[ENTRIES PROVIDED Boundary: Start]

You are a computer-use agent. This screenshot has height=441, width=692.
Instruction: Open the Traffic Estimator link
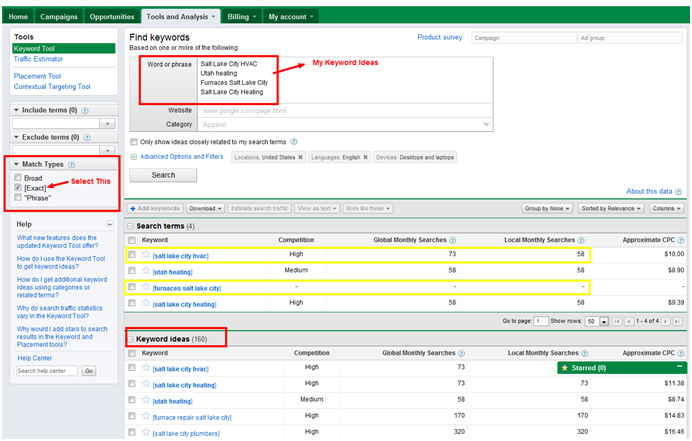pyautogui.click(x=39, y=59)
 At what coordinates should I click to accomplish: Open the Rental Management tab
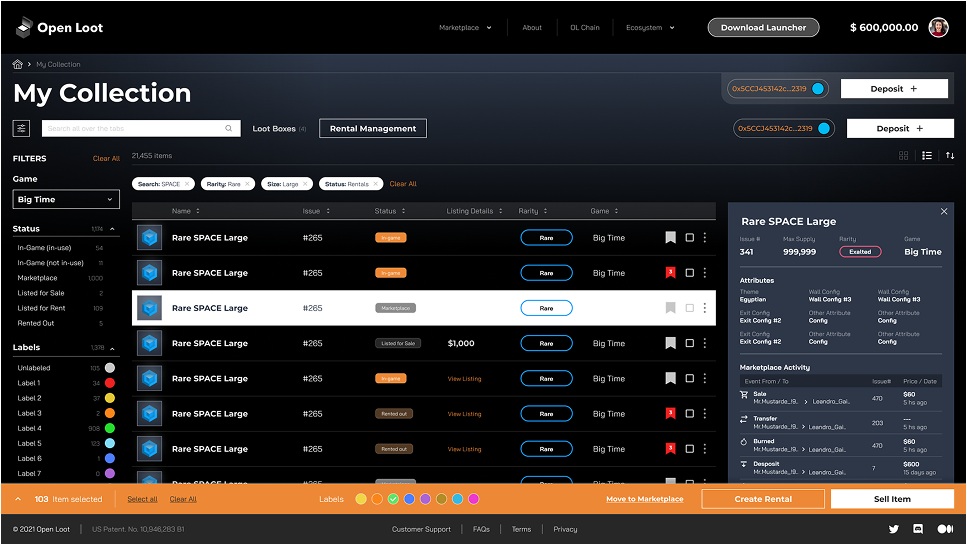pyautogui.click(x=372, y=128)
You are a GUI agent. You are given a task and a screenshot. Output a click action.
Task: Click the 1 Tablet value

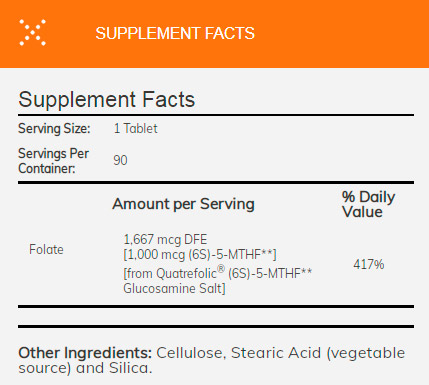(135, 128)
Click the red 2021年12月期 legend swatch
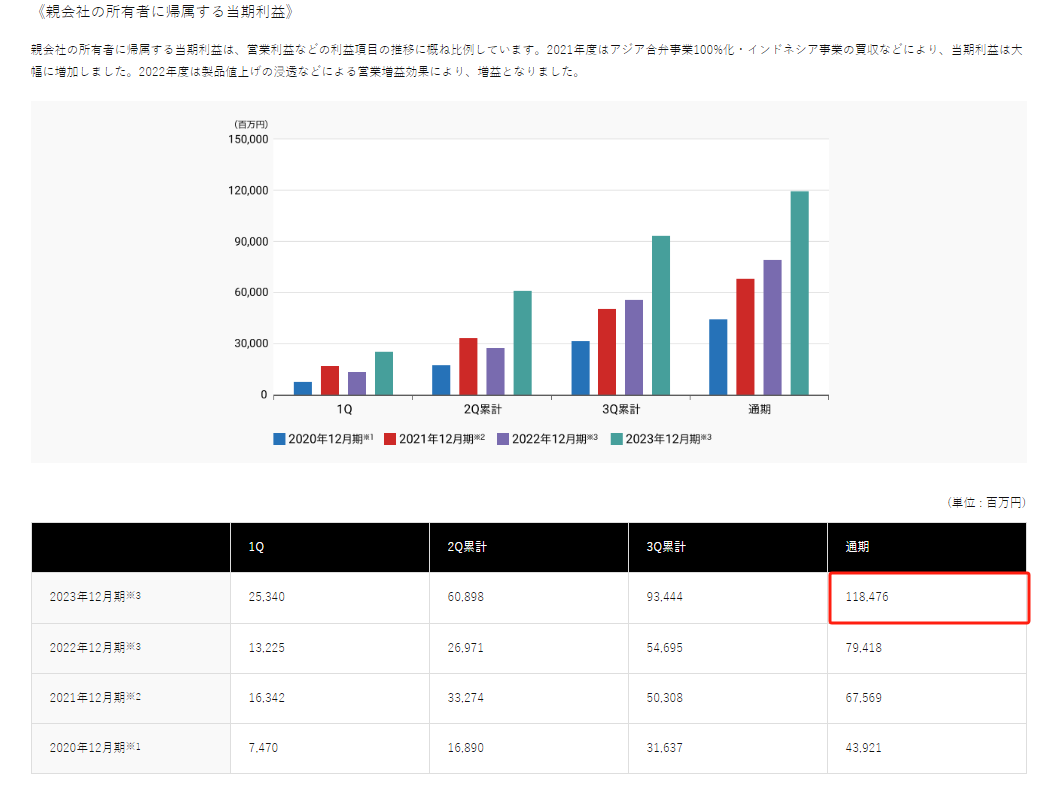This screenshot has width=1061, height=791. [x=390, y=438]
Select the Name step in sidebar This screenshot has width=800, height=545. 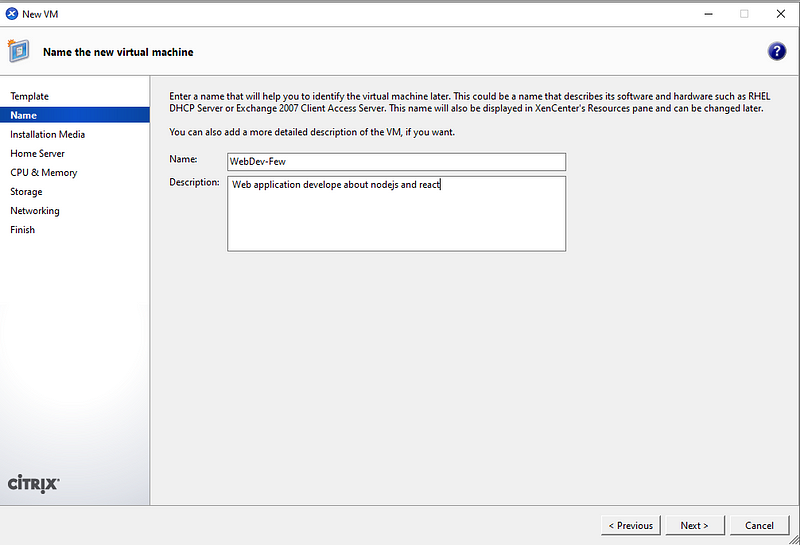(24, 115)
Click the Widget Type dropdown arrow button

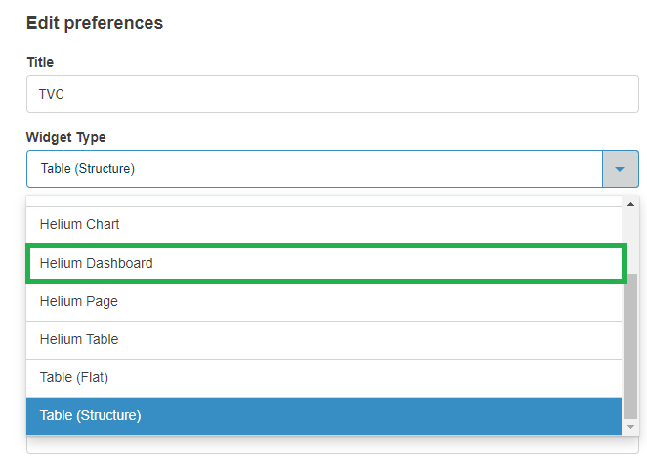(x=620, y=169)
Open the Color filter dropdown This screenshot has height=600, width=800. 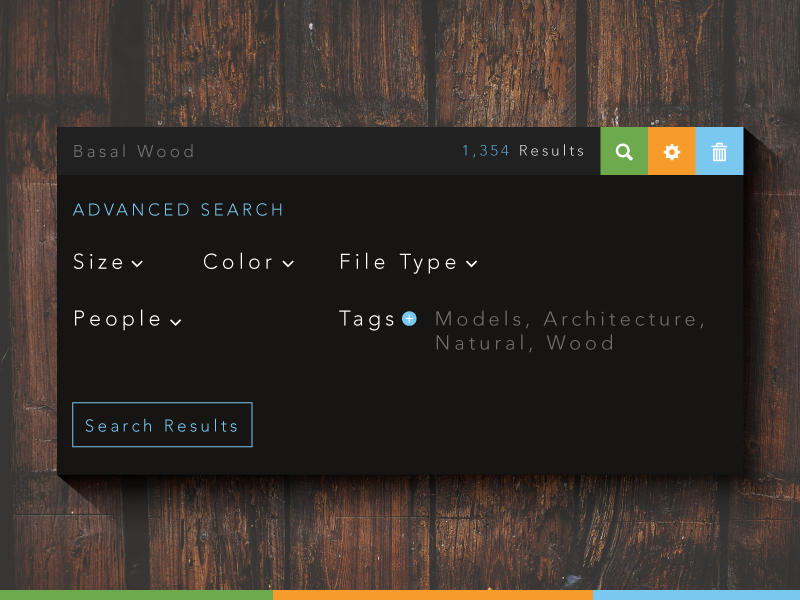point(247,262)
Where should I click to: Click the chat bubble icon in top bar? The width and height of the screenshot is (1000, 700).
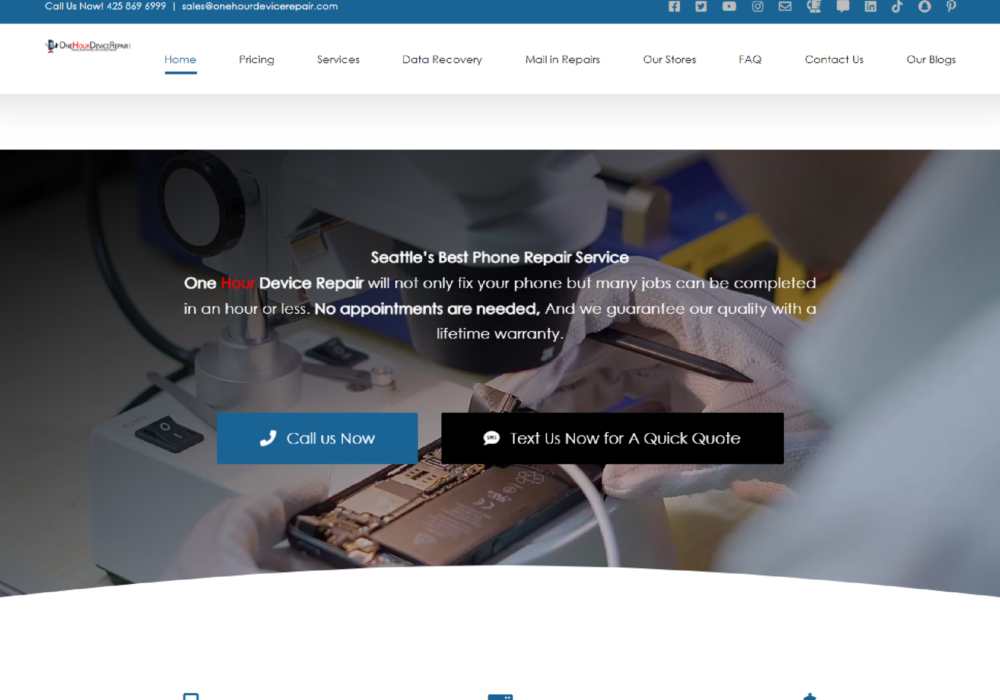pos(842,6)
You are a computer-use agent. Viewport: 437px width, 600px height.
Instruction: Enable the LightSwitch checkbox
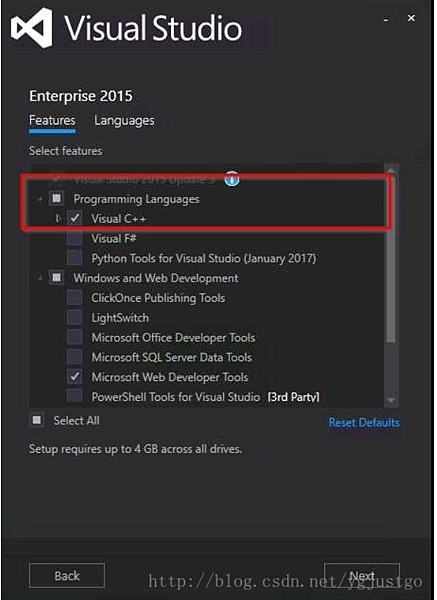pyautogui.click(x=75, y=318)
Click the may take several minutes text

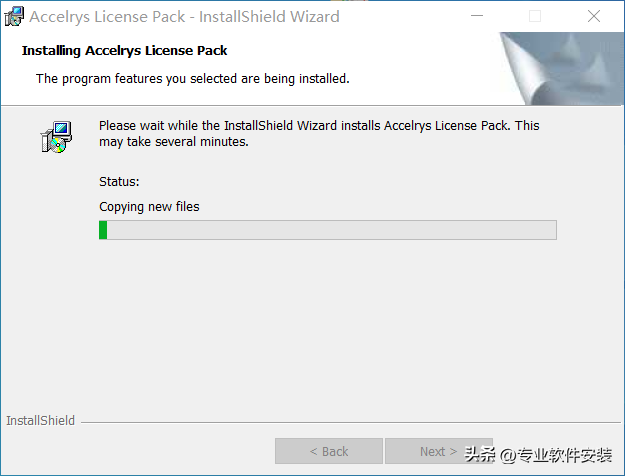click(174, 142)
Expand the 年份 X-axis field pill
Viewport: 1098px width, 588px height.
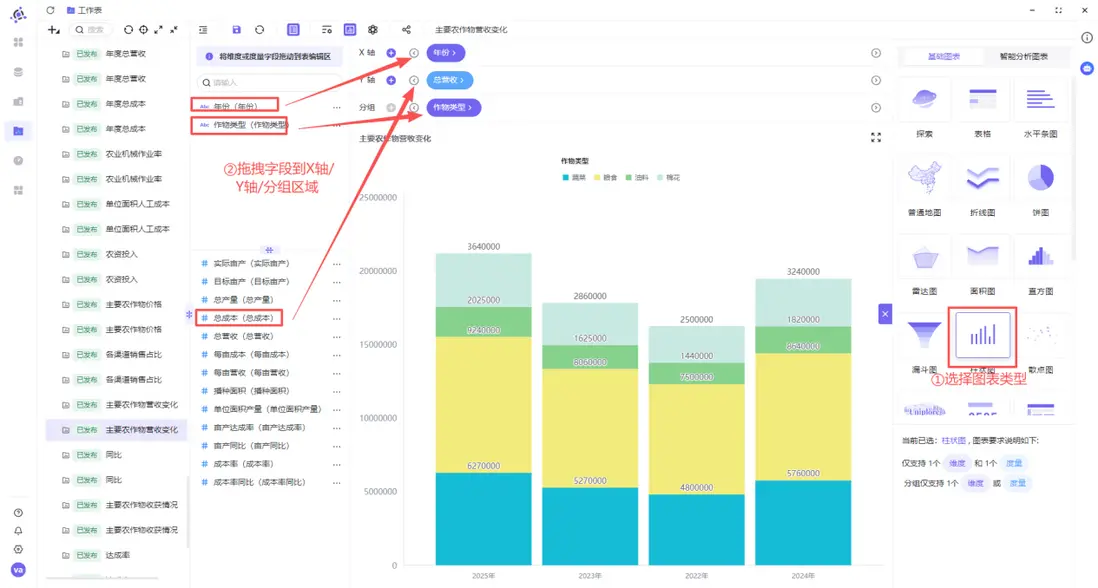448,53
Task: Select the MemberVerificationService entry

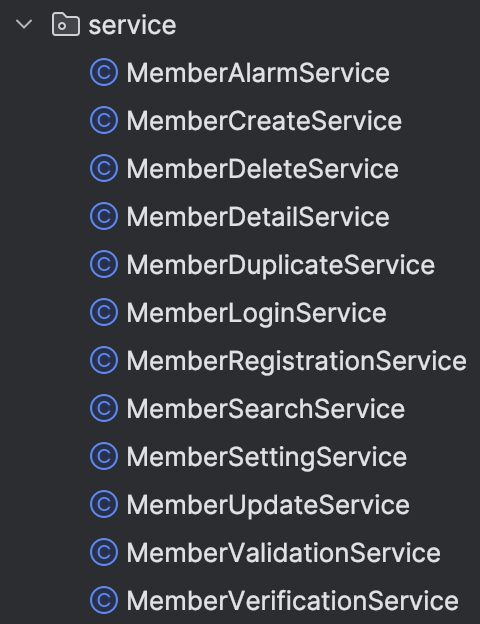Action: tap(293, 601)
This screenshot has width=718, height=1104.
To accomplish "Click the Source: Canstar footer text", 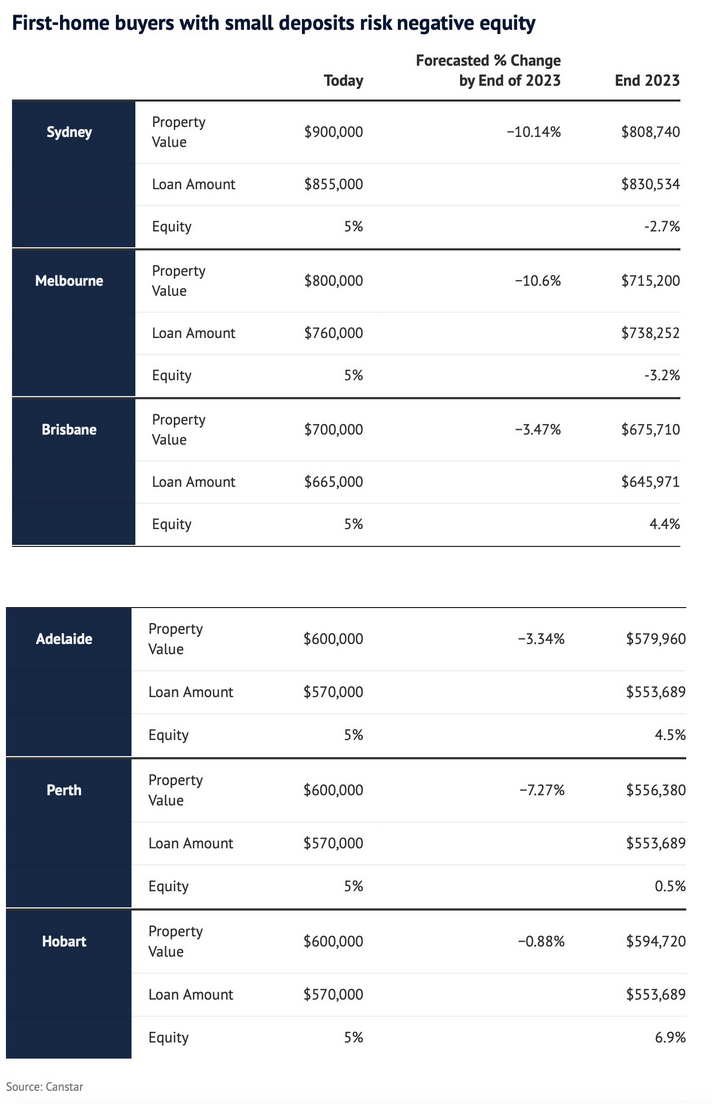I will click(x=44, y=1086).
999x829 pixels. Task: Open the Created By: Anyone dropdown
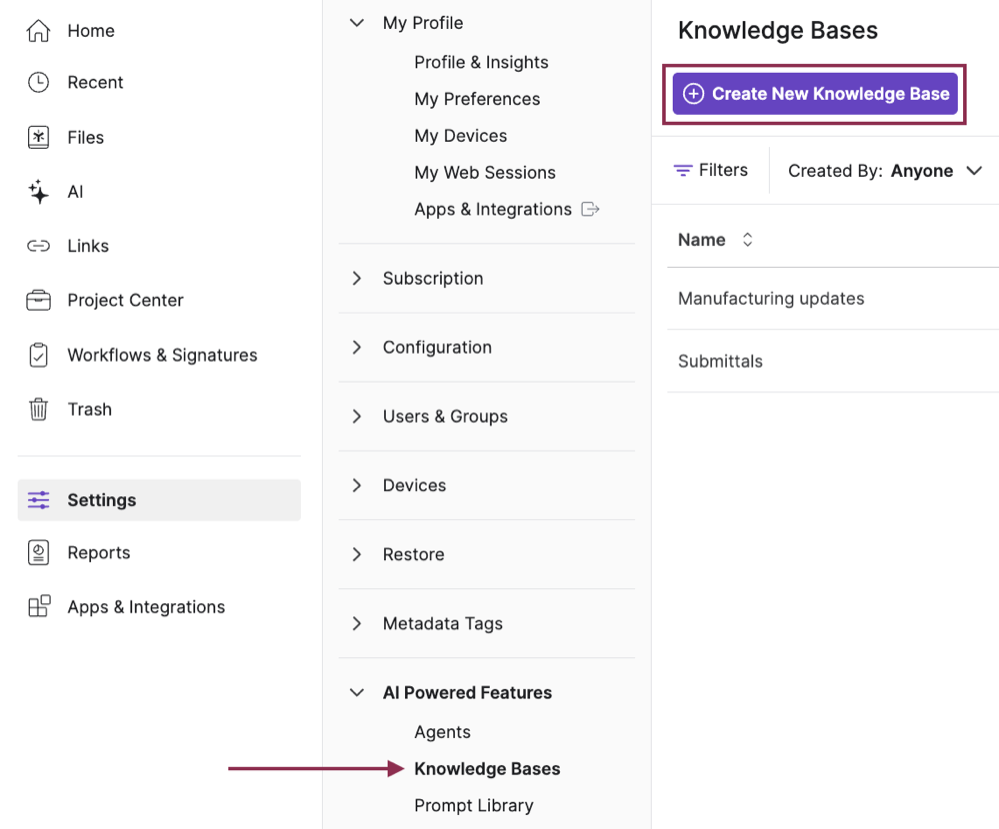click(x=885, y=170)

[ENTRIES PROVIDED Boundary: End]

▶ _WORK TASK_: Would you please filter the lines above and copy every one that includes "computer"?

▶ _ANSWER FOR THE TASK_:
You are a computer-use agent. This screenshot has height=441, width=692.
You are a computer-use agent. Viewport: 437px width, 600px height.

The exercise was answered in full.